Tom Downs, a vice chairman on the board, said the overcrowding, unreliable schedules and bus bunching on the routes reflect increasing demand for service systemwide.
“It is not just this corridor in the evening. We are having significant growth in bus ridership, and we need to know where and how and why that is happening, and we need to know how to respond to that over the next couple of years,” Downs said in an interview.
He said he has asked Metro to analyze where ridership is increasing and to hold focus groups. For the 16th Street buses, Downs said that in addition to expanded route monitoring and longer buses, he wants Metro to consider starting some northbound buses at P Street NW.
An article in The Washington Post on Saturday highlighted the commuting struggles of janitors, security guards, busboys and other low-wage workers who travel the 16th Street bus routes between 10 p.m. and midnight.
Although the S2 and S4 buses, which run between the Federal Triangle and Silver Spring Metro stations, are scheduled to run an average of every 71
2 minutes, riders often wait more than 30 minutes at a bus stop.
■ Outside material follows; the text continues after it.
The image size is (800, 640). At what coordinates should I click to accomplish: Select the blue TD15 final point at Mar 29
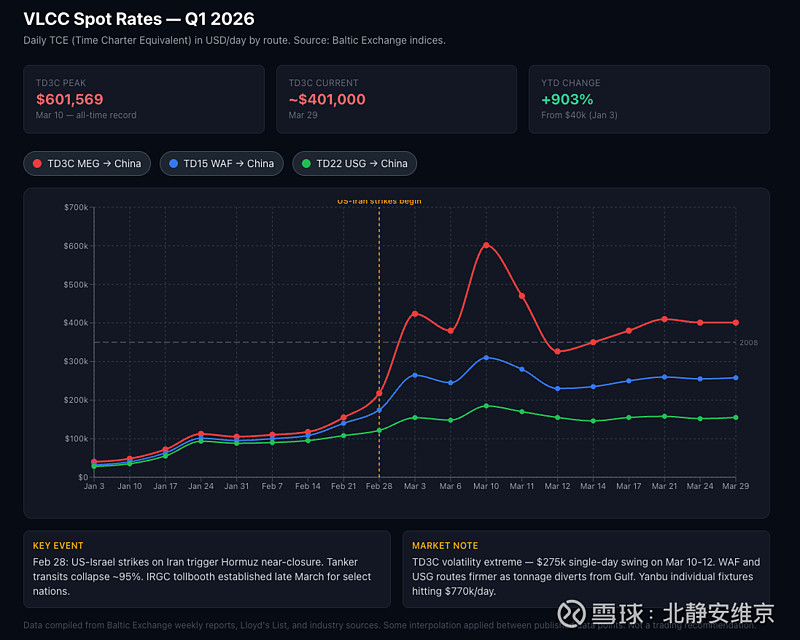(x=736, y=377)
At some stops, buses are too crowded to pick up any more passengers.
“This has been a long-standing problem,” said council member Jim Graham (D-Ward 1), who represents Columbia Heights and Mount Pleasant, home to many S2 and S4 riders.
“Those are the people who have every bit of greater claim as anyone else to effective and efficient public transit,” Graham said, adding that he hopes for greater advocacy for bus riders at Metro. “There needs to be a higher priority given to the issues of bus riders.”
The issue is expected to be discussed by the Metro board at a meeting Thursday.
Metro officials said the transit agency is increasing supervision of the night service in the corridor and is working to double the number of extra-long buses on the route to eight in the next two months.
Jack Requa, head of Metro’s bus division, said delays are often unpredictable and can be caused by residual delays from peak-hour service, traffic accidents and events downtown. But he emphasized that buses are scheduled to arrive every 6 to 9 minutes.
“If a bus breaks down, if there is heavy congestion downtown at some period of time, it is not that we are trying to run the buses every 30 minutes,” he said. “We are very sympathetic to what the customers are seeing. We are going to try to keep the buses spaced as well as we can. We are going to try to keep as much seated capacity and standing capacity . . . as we can.”